Regarding the treatment of our patient, the administration of water for injection in the emergency room could be considered risky, because this hypotonic liquid, despite significant hyperosmolarity, could have led to a too rapid correction and subsequently to cerebral oedema and central pontine myelinolysis [19]. In order to prevent the rapid passage of water into the intracellular compartment, osmolality and sodium should be reduced gradually (< 3 mOsm/kg/H2O/hour and < 0.5 mmol/l/h) (Figure 1) [4, 6]. Rehydration is the most important part of HHS treatment.
HHS is associated with high mortality due to its complications, such as prerenal kidney failure, which were both present in our patient and reported by other authors [19]. The risk of thrombosis is greater than in DKA, due to the severe dehydration and hypertonicity that damage the endothelial cells [3]. The severe dehydration and hypertonicity may lead to the osmotic disruption of endothelial cells, resulting in the release of tissue factor and elevated vasopressin, which may contribute to the formation of blood clots [2]. Another problem that increases the mortality, also observed in our patient, is hypophosphataemia, which may result in rhabdomyolysis or paralysis and is associated with increased mortality in general. Therefore the patient received phosphate supplementation combined with calcium supplementation – in order to prevent the subsequent development of hypocalcaemia [4, 6]. Other reported complications associated with HHS include: pancreatitis, arrhythmia, cardiovascular collapse, cerebral oedema and malignant hyperthermia [11, 19].

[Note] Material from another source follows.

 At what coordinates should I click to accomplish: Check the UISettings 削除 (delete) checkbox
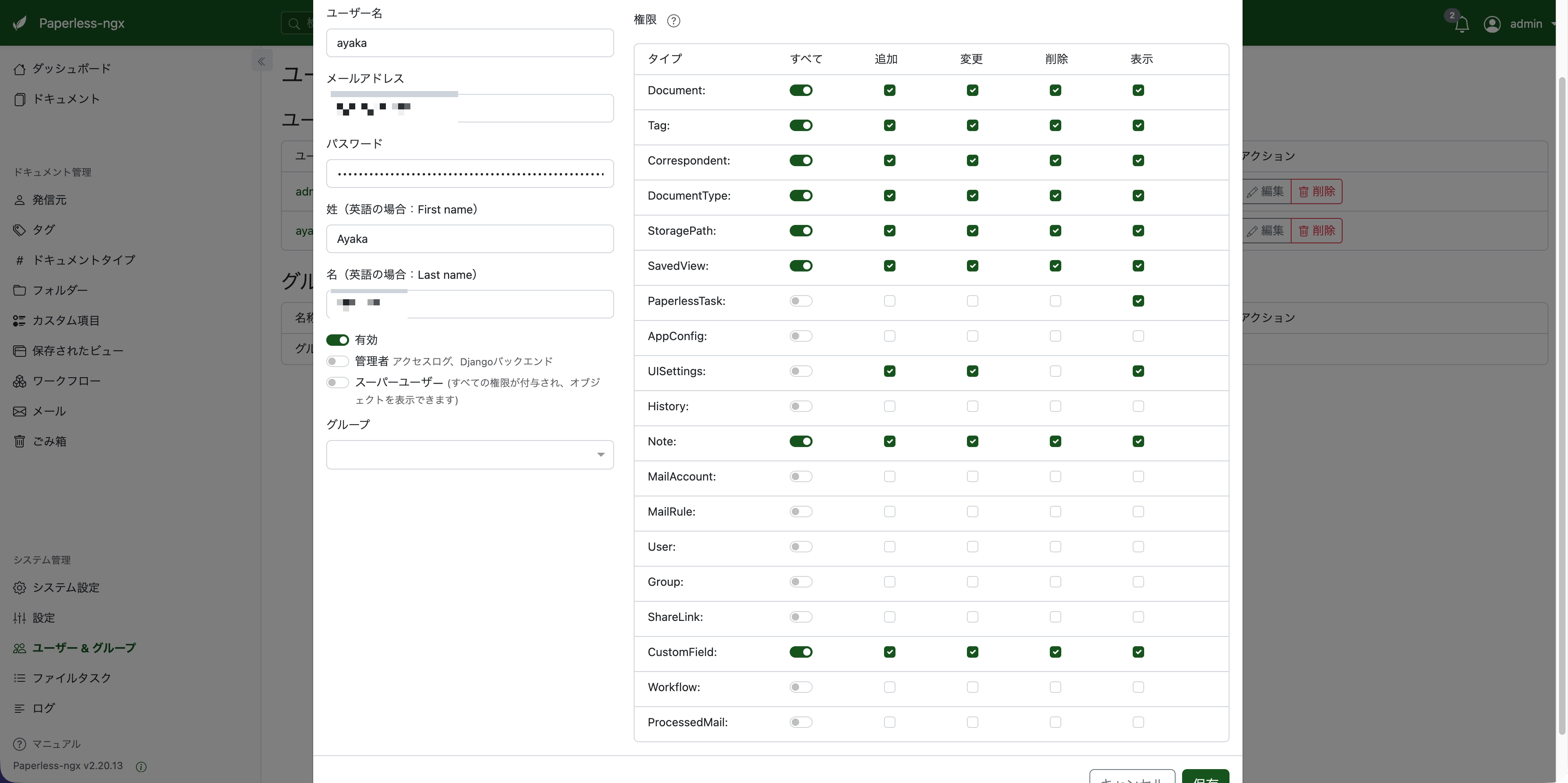point(1055,371)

The presented case demonstrates that HHS may pose many diagnostic difficulties and can be easily mistaken for new-onset diabetes. Given the high mortality and different treatment approach in HHS, a careful diagnosis for identifying HHS or DKA must always be carried out. Moreover, the case of our patient indicates that HHS can develop not only secondary to diabetes, but also in an adolescent in severe condition with transient blood glucose disorders, associated for example with extreme cachexia.